Exercise details: Would you transcribe exactly the lines below, starting at the one that contains "Image resolution: width=1372" and ending with the last line, both included? Leave out all other lines.

___ Data for analysis

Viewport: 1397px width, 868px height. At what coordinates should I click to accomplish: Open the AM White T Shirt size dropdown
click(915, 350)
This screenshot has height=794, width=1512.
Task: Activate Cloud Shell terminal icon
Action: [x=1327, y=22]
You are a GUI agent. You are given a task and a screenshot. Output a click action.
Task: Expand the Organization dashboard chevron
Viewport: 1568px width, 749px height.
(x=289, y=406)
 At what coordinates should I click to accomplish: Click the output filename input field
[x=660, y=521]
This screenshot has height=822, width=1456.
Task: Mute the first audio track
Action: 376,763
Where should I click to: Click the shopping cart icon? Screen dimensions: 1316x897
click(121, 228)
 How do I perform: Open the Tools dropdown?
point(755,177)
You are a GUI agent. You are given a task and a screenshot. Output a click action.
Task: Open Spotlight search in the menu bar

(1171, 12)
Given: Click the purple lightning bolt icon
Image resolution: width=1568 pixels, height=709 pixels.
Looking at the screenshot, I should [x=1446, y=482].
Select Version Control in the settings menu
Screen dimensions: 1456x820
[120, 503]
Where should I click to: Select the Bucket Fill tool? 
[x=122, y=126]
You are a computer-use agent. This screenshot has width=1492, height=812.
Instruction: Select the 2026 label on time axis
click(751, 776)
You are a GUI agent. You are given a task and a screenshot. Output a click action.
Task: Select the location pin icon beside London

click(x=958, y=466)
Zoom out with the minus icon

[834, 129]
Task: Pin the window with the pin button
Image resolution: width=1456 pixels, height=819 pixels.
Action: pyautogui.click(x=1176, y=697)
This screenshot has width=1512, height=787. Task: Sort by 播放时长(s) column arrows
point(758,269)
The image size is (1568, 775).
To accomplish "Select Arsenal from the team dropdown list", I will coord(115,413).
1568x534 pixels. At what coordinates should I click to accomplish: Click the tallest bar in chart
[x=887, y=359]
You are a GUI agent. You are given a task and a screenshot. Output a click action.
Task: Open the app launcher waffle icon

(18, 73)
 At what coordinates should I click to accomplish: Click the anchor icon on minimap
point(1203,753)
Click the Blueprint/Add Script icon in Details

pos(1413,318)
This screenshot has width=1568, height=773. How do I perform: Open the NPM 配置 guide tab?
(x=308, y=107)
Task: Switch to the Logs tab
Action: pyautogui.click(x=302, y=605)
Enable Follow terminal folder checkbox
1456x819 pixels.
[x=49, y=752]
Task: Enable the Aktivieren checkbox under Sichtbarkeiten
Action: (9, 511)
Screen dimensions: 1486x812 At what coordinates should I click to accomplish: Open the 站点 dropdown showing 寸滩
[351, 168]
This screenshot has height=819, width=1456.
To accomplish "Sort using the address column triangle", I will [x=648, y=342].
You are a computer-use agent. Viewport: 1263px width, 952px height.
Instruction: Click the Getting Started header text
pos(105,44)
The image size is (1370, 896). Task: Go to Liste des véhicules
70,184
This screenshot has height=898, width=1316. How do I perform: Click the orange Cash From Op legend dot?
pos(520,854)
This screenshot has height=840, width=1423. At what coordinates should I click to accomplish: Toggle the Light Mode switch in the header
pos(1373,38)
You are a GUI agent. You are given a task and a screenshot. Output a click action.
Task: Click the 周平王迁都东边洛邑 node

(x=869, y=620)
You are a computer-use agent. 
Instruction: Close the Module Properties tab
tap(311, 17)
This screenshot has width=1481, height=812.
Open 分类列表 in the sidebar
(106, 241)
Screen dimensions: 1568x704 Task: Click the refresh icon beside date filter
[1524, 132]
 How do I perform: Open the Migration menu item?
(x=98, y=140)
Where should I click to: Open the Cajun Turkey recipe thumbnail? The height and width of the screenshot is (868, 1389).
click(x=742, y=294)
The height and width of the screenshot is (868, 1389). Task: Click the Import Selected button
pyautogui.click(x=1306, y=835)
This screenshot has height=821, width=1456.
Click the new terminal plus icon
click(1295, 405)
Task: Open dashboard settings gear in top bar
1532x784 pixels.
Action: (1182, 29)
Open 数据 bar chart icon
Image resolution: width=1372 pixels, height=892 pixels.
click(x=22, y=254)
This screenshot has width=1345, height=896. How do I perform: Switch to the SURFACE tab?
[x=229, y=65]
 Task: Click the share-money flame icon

______

Task answer:
Image resolution: width=1372 pixels, height=892 pixels.
click(x=22, y=254)
This screenshot has width=1345, height=896. How do I perform: Switch to the SURFACE tab?
[x=229, y=65]
 Task: Click the share-money flame icon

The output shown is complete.